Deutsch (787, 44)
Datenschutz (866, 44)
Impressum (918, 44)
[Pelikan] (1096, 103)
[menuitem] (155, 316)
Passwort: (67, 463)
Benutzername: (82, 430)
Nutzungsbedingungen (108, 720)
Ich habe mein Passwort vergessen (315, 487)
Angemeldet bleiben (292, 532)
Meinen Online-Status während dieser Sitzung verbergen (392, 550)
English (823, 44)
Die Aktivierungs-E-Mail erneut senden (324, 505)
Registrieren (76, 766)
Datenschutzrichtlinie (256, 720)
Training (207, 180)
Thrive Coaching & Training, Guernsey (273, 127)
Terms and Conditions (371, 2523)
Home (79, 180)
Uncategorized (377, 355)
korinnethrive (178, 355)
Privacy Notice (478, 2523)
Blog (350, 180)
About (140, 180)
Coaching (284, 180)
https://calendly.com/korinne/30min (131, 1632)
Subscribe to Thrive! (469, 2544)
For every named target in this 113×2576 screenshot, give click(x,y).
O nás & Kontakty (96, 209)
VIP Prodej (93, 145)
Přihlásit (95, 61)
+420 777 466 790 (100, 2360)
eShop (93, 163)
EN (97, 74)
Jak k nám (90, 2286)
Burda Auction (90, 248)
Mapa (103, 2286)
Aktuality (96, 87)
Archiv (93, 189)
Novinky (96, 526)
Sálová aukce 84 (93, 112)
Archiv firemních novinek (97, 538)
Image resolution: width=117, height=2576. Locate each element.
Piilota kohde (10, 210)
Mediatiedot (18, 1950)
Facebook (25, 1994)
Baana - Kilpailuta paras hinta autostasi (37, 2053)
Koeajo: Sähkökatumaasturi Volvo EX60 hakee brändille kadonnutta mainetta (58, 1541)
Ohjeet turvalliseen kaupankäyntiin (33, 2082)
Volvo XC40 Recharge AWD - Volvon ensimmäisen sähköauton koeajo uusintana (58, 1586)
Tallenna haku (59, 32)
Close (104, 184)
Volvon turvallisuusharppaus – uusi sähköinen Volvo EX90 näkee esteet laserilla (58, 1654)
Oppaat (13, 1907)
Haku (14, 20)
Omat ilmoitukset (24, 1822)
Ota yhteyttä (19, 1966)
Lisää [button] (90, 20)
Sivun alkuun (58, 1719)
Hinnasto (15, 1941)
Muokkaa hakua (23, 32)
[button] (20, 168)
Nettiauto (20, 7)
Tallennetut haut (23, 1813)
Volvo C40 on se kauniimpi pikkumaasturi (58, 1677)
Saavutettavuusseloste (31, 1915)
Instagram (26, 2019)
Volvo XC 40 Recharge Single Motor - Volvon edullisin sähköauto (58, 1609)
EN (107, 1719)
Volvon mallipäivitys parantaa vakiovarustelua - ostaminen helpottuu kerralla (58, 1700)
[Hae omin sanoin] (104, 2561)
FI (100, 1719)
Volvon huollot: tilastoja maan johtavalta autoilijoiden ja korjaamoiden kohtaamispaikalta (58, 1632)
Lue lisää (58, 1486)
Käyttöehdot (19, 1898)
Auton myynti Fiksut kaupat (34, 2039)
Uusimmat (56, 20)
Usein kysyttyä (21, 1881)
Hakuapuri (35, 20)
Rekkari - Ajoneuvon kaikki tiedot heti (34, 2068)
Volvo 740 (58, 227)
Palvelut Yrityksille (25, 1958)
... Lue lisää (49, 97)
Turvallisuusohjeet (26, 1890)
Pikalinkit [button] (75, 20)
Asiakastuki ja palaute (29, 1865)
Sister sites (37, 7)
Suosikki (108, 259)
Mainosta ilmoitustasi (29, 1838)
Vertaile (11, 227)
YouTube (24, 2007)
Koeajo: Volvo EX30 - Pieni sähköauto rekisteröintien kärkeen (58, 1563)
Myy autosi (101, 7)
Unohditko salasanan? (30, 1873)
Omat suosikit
◆ ◆ ◆ ◆
■ What to work on ■
The full listing should be duplicated exactly, line by line.

■ Solved problem ■
Deutsch (787, 44)
Datenschutz (866, 44)
Impressum (918, 44)
[Pelikan] (1096, 103)
[menuitem] (155, 316)
Passwort: (67, 463)
Benutzername: (82, 430)
Nutzungsbedingungen (108, 720)
Ich habe mein Passwort vergessen (315, 487)
Angemeldet bleiben (292, 532)
Meinen Online-Status während dieser Sitzung verbergen (392, 550)
English (823, 44)
Die Aktivierungs-E-Mail erneut senden (324, 505)
Registrieren (76, 766)
Datenschutzrichtlinie (256, 720)
Training (207, 180)
Thrive Coaching & Training, Guernsey (273, 127)
Terms and Conditions (371, 2523)
Home (79, 180)
Uncategorized (377, 355)
korinnethrive (178, 355)
Privacy Notice (478, 2523)
Blog (350, 180)
About (140, 180)
Coaching (284, 180)
https://calendly.com/korinne/30min (131, 1632)
Subscribe to Thrive! (469, 2544)
For every named target in this 113×2576 screenshot, give click(x,y).
O nás & Kontakty (96, 209)
VIP Prodej (93, 145)
Přihlásit (95, 61)
+420 777 466 790 (100, 2360)
eShop (93, 163)
EN (97, 74)
Jak k nám (90, 2286)
Burda Auction (90, 248)
Mapa (103, 2286)
Aktuality (96, 87)
Archiv (93, 189)
Novinky (96, 526)
Sálová aukce 84 (93, 112)
Archiv firemních novinek (97, 538)
Image resolution: width=117, height=2576. Locate each element.
Piilota kohde (10, 210)
Mediatiedot (18, 1950)
Facebook (25, 1994)
Baana - Kilpailuta paras hinta autostasi (37, 2053)
Koeajo: Sähkökatumaasturi Volvo EX60 hakee brändille kadonnutta mainetta (58, 1541)
Ohjeet turvalliseen kaupankäyntiin (33, 2082)
Volvo XC40 Recharge AWD - Volvon ensimmäisen sähköauton koeajo uusintana (58, 1586)
Tallenna haku (59, 32)
Close (104, 184)
Volvon turvallisuusharppaus – uusi sähköinen Volvo EX90 näkee esteet laserilla (58, 1654)
Oppaat (13, 1907)
Haku (14, 20)
Omat ilmoitukset (24, 1822)
Ota yhteyttä (19, 1966)
Lisää [button] (90, 20)
Sivun alkuun (58, 1719)
Hinnasto (15, 1941)
Muokkaa hakua (23, 32)
[button] (20, 168)
Nettiauto (20, 7)
Tallennetut haut (23, 1813)
Volvo C40 on se kauniimpi pikkumaasturi (58, 1677)
Saavutettavuusseloste (31, 1915)
Instagram (26, 2019)
Volvo XC 40 Recharge Single Motor - Volvon edullisin sähköauto (58, 1609)
EN (107, 1719)
Volvon mallipäivitys parantaa vakiovarustelua - ostaminen helpottuu kerralla (58, 1700)
[Hae omin sanoin] (104, 2561)
FI (100, 1719)
Volvon huollot: tilastoja maan johtavalta autoilijoiden ja korjaamoiden kohtaamispaikalta (58, 1632)
Lue lisää (58, 1486)
Käyttöehdot (19, 1898)
Auton myynti Fiksut kaupat (34, 2039)
Uusimmat (56, 20)
Usein kysyttyä (21, 1881)
Hakuapuri (35, 20)
Rekkari - Ajoneuvon kaikki tiedot heti (34, 2068)
Volvo 740 (58, 227)
Palvelut Yrityksille (25, 1958)
... Lue lisää (49, 97)
Turvallisuusohjeet (26, 1890)
Pikalinkit [button] (75, 20)
Asiakastuki ja palaute (29, 1865)
Sister sites (37, 7)
Suosikki (108, 259)
Mainosta ilmoitustasi (29, 1838)
Vertaile (11, 227)
YouTube (24, 2007)
Koeajo: Volvo EX30 - Pieni sähköauto rekisteröintien kärkeen (58, 1563)
Myy autosi (101, 7)
Unohditko salasanan? (30, 1873)
Omat suosikit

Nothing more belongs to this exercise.